::: The data

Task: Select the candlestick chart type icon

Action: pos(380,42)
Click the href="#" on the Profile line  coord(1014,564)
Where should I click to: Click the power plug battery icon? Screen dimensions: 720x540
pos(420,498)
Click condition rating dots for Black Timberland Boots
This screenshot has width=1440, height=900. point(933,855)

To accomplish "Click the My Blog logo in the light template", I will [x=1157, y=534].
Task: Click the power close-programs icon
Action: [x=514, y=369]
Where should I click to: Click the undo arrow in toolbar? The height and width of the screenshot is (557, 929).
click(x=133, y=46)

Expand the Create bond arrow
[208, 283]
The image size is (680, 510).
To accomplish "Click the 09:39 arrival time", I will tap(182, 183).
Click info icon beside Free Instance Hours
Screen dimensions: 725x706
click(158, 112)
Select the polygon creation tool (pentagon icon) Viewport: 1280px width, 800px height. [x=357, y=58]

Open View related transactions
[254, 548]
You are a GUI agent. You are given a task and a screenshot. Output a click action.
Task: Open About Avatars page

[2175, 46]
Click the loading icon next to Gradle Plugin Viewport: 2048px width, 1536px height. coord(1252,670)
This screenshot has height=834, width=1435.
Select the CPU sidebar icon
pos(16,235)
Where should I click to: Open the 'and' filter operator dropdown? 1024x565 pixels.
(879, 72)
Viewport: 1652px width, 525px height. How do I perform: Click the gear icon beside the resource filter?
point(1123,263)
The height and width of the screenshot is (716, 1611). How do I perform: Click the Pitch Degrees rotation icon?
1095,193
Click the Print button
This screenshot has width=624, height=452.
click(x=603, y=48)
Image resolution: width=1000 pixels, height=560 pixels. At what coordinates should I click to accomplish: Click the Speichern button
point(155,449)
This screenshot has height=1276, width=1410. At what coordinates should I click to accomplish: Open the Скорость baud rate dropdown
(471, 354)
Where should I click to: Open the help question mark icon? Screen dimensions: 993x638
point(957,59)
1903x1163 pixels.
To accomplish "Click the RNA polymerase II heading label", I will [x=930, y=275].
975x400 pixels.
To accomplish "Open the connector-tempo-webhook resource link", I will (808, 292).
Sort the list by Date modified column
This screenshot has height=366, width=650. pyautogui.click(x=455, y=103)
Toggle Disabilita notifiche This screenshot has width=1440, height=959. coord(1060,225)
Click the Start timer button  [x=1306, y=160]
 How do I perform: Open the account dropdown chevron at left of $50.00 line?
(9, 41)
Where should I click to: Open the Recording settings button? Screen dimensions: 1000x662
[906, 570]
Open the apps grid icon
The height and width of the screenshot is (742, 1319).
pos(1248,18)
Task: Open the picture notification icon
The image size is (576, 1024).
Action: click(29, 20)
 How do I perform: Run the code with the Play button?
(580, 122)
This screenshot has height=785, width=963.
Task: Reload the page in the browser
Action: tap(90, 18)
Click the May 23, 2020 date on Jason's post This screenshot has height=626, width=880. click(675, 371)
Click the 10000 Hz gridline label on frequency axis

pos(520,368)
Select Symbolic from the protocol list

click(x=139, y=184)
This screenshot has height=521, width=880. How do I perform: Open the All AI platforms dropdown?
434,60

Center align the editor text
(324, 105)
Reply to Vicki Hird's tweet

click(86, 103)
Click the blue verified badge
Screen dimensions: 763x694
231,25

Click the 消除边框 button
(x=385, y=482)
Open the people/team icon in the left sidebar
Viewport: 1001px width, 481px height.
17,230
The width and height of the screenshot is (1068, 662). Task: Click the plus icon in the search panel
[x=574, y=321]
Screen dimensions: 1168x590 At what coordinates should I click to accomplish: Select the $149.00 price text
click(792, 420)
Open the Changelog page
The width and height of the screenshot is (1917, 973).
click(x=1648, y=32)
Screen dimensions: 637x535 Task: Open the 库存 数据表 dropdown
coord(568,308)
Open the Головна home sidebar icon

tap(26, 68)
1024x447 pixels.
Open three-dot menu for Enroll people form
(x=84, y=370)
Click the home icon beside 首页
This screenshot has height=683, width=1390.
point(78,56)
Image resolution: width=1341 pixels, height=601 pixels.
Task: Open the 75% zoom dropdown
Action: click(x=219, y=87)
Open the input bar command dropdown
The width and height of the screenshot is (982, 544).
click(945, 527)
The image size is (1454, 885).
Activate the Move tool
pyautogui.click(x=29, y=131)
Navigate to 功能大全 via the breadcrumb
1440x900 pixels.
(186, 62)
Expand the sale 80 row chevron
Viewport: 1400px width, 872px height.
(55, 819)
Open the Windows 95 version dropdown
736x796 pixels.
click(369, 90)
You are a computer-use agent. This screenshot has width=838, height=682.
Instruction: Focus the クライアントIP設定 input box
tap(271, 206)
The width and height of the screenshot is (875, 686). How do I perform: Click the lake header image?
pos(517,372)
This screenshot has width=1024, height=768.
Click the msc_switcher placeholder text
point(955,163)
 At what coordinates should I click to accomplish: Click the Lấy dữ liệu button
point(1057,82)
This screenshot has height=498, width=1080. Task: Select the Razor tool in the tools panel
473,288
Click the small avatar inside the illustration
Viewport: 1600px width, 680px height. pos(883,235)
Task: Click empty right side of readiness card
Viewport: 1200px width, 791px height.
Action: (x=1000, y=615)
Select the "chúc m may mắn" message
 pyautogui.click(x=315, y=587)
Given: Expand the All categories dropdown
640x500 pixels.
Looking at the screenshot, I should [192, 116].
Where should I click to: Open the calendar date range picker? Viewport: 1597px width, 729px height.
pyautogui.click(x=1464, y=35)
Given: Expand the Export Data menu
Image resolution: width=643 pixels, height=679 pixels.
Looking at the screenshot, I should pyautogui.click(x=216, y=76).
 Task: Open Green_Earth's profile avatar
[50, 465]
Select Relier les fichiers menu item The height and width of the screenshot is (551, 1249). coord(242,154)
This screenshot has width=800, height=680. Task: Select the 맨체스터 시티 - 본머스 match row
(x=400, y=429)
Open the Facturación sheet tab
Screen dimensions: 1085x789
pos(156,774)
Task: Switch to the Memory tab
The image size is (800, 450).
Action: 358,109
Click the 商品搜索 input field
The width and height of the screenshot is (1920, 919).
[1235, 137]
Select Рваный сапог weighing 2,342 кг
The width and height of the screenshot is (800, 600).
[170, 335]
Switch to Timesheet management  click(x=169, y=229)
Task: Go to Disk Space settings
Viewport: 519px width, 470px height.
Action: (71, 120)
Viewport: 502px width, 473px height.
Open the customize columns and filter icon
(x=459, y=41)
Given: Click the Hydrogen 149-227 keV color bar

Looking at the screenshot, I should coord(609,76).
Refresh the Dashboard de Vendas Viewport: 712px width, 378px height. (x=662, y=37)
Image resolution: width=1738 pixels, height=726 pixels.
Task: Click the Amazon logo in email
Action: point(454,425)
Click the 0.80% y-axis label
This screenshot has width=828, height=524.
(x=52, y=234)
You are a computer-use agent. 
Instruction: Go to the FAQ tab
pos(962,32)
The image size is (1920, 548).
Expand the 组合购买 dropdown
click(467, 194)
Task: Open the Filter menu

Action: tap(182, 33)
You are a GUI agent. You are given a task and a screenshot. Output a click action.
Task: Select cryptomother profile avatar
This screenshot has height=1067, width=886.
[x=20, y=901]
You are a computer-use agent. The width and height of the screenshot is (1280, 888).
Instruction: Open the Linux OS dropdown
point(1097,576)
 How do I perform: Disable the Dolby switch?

::::::

Work required: Each entry above should be restated exactly as supplied.

Response area:
Task: Select the candlestick chart type icon

Action: pos(380,42)
Click the href="#" on the Profile line  coord(1014,564)
Where should I click to: Click the power plug battery icon? Screen dimensions: 720x540
pos(420,498)
Click condition rating dots for Black Timberland Boots
This screenshot has width=1440, height=900. point(933,855)

To accomplish "Click the My Blog logo in the light template", I will [x=1157, y=534].
Task: Click the power close-programs icon
Action: [x=514, y=369]
Where should I click to: Click the undo arrow in toolbar? The height and width of the screenshot is (557, 929).
click(x=133, y=46)

Expand the Create bond arrow
[208, 283]
The image size is (680, 510).
To accomplish "Click the 09:39 arrival time", I will tap(182, 183).
Click info icon beside Free Instance Hours
Screen dimensions: 725x706
click(158, 112)
Select the polygon creation tool (pentagon icon) Viewport: 1280px width, 800px height. [x=357, y=58]

Open View related transactions
[254, 548]
You are a GUI agent. You are given a task and a screenshot. Output a click action.
Task: Open About Avatars page

[2175, 46]
Click the loading icon next to Gradle Plugin Viewport: 2048px width, 1536px height. coord(1252,670)
This screenshot has height=834, width=1435.
Select the CPU sidebar icon
pos(16,235)
Where should I click to: Open the 'and' filter operator dropdown? 1024x565 pixels.
(879, 72)
Viewport: 1652px width, 525px height. How do I perform: Click the gear icon beside the resource filter?
point(1123,263)
The height and width of the screenshot is (716, 1611). How do I perform: Click the Pitch Degrees rotation icon?
1095,193
Click the Print button
This screenshot has width=624, height=452.
click(x=603, y=48)
Image resolution: width=1000 pixels, height=560 pixels. At what coordinates should I click to accomplish: Click the Speichern button
point(155,449)
This screenshot has height=1276, width=1410. At what coordinates should I click to accomplish: Open the Скорость baud rate dropdown
(471, 354)
Where should I click to: Open the help question mark icon? Screen dimensions: 993x638
point(957,59)
1903x1163 pixels.
To accomplish "Click the RNA polymerase II heading label", I will [x=930, y=275].
975x400 pixels.
To accomplish "Open the connector-tempo-webhook resource link", I will (808, 292).
Sort the list by Date modified column
This screenshot has height=366, width=650. pyautogui.click(x=455, y=103)
Toggle Disabilita notifiche This screenshot has width=1440, height=959. coord(1060,225)
Click the Start timer button  [x=1306, y=160]
 How do I perform: Open the account dropdown chevron at left of $50.00 line?
(9, 41)
Where should I click to: Open the Recording settings button? Screen dimensions: 1000x662
[906, 570]
Open the apps grid icon
The height and width of the screenshot is (742, 1319).
pos(1248,18)
Task: Open the picture notification icon
The image size is (576, 1024).
Action: click(29, 20)
 How do I perform: Run the code with the Play button?
(580, 122)
This screenshot has height=785, width=963.
Task: Reload the page in the browser
Action: tap(90, 18)
Click the May 23, 2020 date on Jason's post This screenshot has height=626, width=880. click(675, 371)
Click the 10000 Hz gridline label on frequency axis

pos(520,368)
Select Symbolic from the protocol list

click(x=139, y=184)
This screenshot has height=521, width=880. How do I perform: Open the All AI platforms dropdown?
434,60

Center align the editor text
(324, 105)
Reply to Vicki Hird's tweet

click(86, 103)
Click the blue verified badge
Screen dimensions: 763x694
231,25

Click the 消除边框 button
(x=385, y=482)
Open the people/team icon in the left sidebar
Viewport: 1001px width, 481px height.
17,230
The width and height of the screenshot is (1068, 662). Task: Click the plus icon in the search panel
[x=574, y=321]
Screen dimensions: 1168x590 At what coordinates should I click to accomplish: Select the $149.00 price text
click(792, 420)
Open the Changelog page
The width and height of the screenshot is (1917, 973).
click(x=1648, y=32)
Screen dimensions: 637x535 Task: Open the 库存 数据表 dropdown
coord(568,308)
Open the Головна home sidebar icon

tap(26, 68)
1024x447 pixels.
Open three-dot menu for Enroll people form
(x=84, y=370)
Click the home icon beside 首页
This screenshot has height=683, width=1390.
point(78,56)
Image resolution: width=1341 pixels, height=601 pixels.
Task: Open the 75% zoom dropdown
Action: click(x=219, y=87)
Open the input bar command dropdown
The width and height of the screenshot is (982, 544).
click(945, 527)
The image size is (1454, 885).
Activate the Move tool
pyautogui.click(x=29, y=131)
Navigate to 功能大全 via the breadcrumb
1440x900 pixels.
(186, 62)
Expand the sale 80 row chevron
Viewport: 1400px width, 872px height.
(55, 819)
Open the Windows 95 version dropdown
736x796 pixels.
click(369, 90)
You are a computer-use agent. This screenshot has width=838, height=682.
Instruction: Focus the クライアントIP設定 input box
tap(271, 206)
The width and height of the screenshot is (875, 686). How do I perform: Click the lake header image?
pos(517,372)
This screenshot has width=1024, height=768.
Click the msc_switcher placeholder text
point(955,163)
 At what coordinates should I click to accomplish: Click the Lấy dữ liệu button
point(1057,82)
This screenshot has height=498, width=1080. Task: Select the Razor tool in the tools panel
473,288
Click the small avatar inside the illustration
Viewport: 1600px width, 680px height. pos(883,235)
Task: Click empty right side of readiness card
Viewport: 1200px width, 791px height.
Action: (x=1000, y=615)
Select the "chúc m may mắn" message
 pyautogui.click(x=315, y=587)
Given: Expand the All categories dropdown
640x500 pixels.
Looking at the screenshot, I should [192, 116].
Where should I click to: Open the calendar date range picker? Viewport: 1597px width, 729px height.
pyautogui.click(x=1464, y=35)
Given: Expand the Export Data menu
Image resolution: width=643 pixels, height=679 pixels.
Looking at the screenshot, I should pyautogui.click(x=216, y=76).
 Task: Open Green_Earth's profile avatar
[50, 465]
Select Relier les fichiers menu item The height and width of the screenshot is (551, 1249). coord(242,154)
This screenshot has width=800, height=680. Task: Select the 맨체스터 시티 - 본머스 match row
(x=400, y=429)
Open the Facturación sheet tab
Screen dimensions: 1085x789
pos(156,774)
Task: Switch to the Memory tab
The image size is (800, 450).
Action: 358,109
Click the 商品搜索 input field
The width and height of the screenshot is (1920, 919).
[1235, 137]
Select Рваный сапог weighing 2,342 кг
The width and height of the screenshot is (800, 600).
[170, 335]
Switch to Timesheet management  click(x=169, y=229)
Task: Go to Disk Space settings
Viewport: 519px width, 470px height.
Action: (71, 120)
Viewport: 502px width, 473px height.
Open the customize columns and filter icon
(x=459, y=41)
Given: Click the Hydrogen 149-227 keV color bar

Looking at the screenshot, I should coord(609,76).
Refresh the Dashboard de Vendas Viewport: 712px width, 378px height. (x=662, y=37)
Image resolution: width=1738 pixels, height=726 pixels.
Task: Click the Amazon logo in email
Action: point(454,425)
Click the 0.80% y-axis label
This screenshot has width=828, height=524.
(x=52, y=234)
You are a computer-use agent. 
Instruction: Go to the FAQ tab
pos(962,32)
The image size is (1920, 548).
Expand the 组合购买 dropdown
click(467, 194)
Task: Open the Filter menu

Action: tap(182, 33)
You are a GUI agent. You are given a task and a screenshot. Output a click action.
Task: Select cryptomother profile avatar
This screenshot has height=1067, width=886.
[x=20, y=901]
You are a computer-use agent. The width and height of the screenshot is (1280, 888).
Instruction: Open the Linux OS dropdown
point(1097,576)
 How do I perform: Disable the Dolby switch?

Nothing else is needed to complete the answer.